Officers, many with machine guns, turned up early on Oct 5. He was shown a search warrant – ‘on suspicion of extremism’, but not told that criminal proceedings had been initiated, another breach of the law.
As reported, Kadyrov immediately stated that he would not give any testimony or explanations, nor would he sign their search protocol, since his rights were being violated. He asked to have his lawyer present, and witnesses he chose, but the officers insisted on using the ‘witnesses’ they brought.
They spent around 3 hours and took away his computer and telephone.
Kadyrov has never concealed his views, and in this sense the Facebook post is merely a pretext. Born in exile, Kadyrov was only able to return to Crimea after Ukraine gained Independence in 1991. As a graduate of the Soviet Police Academy, he took on a police job in Crimea.
“I gave my oath of allegiance to Ukraine and I remain true to it. I have not betrayed my oath”.
He left the police force in March 2014, unwilling to work in the Russian police after annexation, and from then on focused on his activities within the Crimean Tatar national movement, and as a member of the Feodosia city mejlis.
He assumes that the interest in him now is one of the results of Russia’s ban on the Crimean Tatar Mejlis, the self-governing body of the main indigenous people in Crimea.
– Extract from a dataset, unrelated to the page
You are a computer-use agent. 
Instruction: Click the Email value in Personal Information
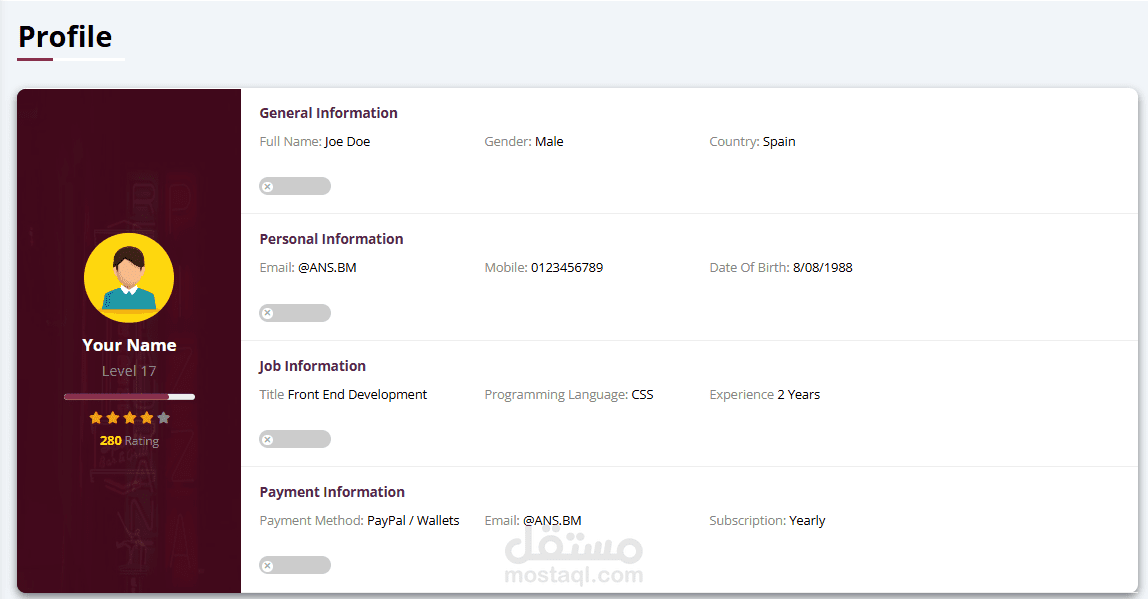tap(327, 268)
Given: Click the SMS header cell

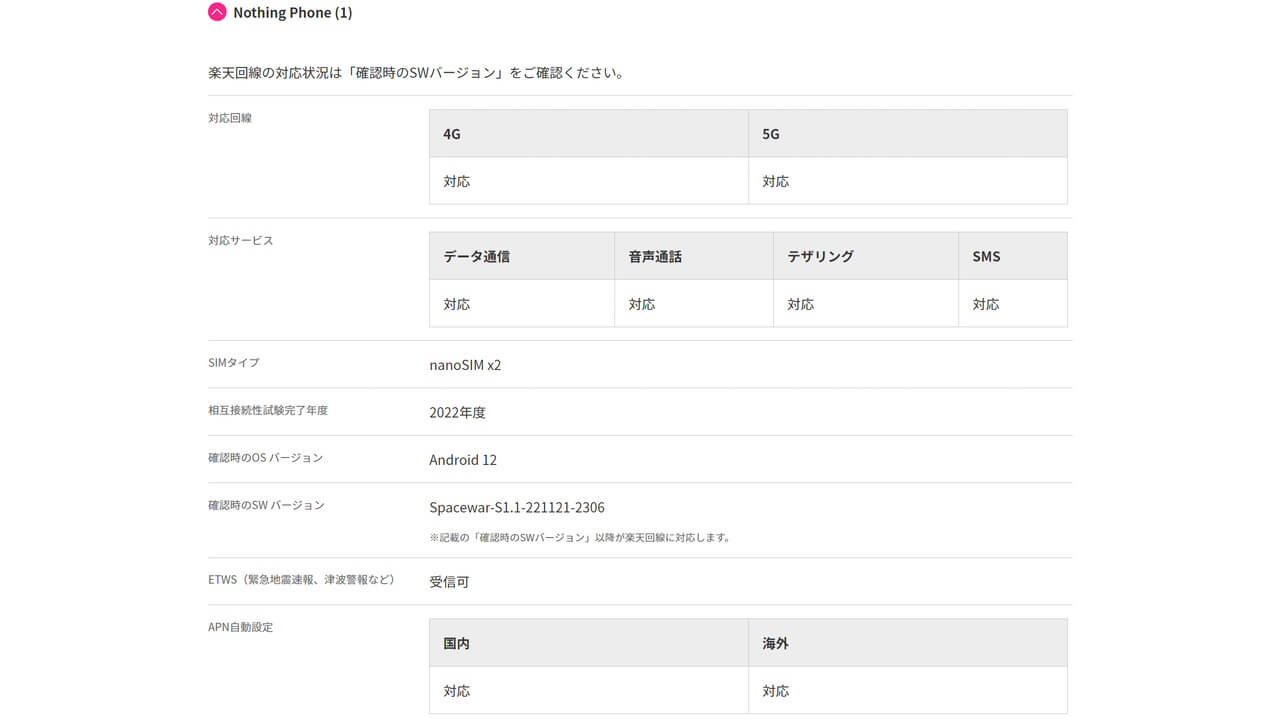Looking at the screenshot, I should coord(987,256).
While the 33 members of the Mejlis are most immediately at risk, members of local mejlis should now be prepared for new repression following the ban’s entry into force on September 29, Kadyrov says, adding that they will fight for their rights.
If this is the case, and it seems likely, then well over two thousand regional mejlis officials could be at risk.
So, however, are any Crimeans unwilling to accept Russia’s occupation of Crimea.